━━━ The input ━━━

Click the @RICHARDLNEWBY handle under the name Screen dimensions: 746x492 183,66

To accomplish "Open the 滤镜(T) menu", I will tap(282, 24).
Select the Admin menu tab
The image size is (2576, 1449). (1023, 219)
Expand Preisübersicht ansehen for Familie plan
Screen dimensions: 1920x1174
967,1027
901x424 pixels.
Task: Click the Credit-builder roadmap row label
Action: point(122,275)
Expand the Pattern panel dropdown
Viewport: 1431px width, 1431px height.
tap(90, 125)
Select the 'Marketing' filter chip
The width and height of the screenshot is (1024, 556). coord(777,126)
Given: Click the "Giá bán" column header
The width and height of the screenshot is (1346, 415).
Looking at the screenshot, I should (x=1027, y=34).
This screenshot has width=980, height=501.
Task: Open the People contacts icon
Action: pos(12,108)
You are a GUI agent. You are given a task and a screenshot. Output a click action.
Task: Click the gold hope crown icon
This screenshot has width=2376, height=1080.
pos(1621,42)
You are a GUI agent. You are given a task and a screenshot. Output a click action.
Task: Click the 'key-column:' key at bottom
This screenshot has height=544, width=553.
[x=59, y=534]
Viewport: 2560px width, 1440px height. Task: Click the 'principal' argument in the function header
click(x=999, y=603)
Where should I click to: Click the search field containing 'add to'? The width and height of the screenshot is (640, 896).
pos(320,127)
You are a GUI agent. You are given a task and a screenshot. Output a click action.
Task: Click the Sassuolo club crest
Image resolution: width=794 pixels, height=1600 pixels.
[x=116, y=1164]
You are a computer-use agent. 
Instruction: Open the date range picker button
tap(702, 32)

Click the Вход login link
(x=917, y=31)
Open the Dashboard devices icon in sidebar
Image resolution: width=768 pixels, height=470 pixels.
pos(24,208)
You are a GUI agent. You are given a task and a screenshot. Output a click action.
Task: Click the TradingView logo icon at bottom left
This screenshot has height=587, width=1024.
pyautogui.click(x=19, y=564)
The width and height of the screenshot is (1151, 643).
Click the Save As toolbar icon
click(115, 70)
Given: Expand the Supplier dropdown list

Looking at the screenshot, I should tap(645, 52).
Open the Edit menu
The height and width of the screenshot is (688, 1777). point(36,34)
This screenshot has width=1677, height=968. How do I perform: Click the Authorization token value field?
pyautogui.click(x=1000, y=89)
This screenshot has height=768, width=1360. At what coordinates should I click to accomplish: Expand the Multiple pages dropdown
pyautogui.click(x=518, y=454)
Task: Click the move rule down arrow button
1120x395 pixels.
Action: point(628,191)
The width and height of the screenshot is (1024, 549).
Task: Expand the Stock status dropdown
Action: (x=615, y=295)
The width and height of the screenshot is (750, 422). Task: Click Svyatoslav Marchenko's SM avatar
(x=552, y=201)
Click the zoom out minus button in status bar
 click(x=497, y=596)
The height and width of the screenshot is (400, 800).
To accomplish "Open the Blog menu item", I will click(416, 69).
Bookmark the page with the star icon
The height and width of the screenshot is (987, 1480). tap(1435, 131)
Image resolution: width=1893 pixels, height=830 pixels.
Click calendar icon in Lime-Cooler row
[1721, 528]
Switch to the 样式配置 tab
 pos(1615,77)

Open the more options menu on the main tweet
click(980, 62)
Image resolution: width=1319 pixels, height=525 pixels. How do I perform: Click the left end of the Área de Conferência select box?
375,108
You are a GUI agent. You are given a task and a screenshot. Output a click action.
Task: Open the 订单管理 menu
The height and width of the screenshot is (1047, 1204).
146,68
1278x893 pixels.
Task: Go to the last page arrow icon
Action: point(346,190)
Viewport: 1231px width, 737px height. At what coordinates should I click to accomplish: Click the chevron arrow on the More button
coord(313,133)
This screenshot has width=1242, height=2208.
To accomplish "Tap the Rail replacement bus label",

━━━

Respond with a single number, namely how many lines of the entries contain the word "column".

[Final answer] 2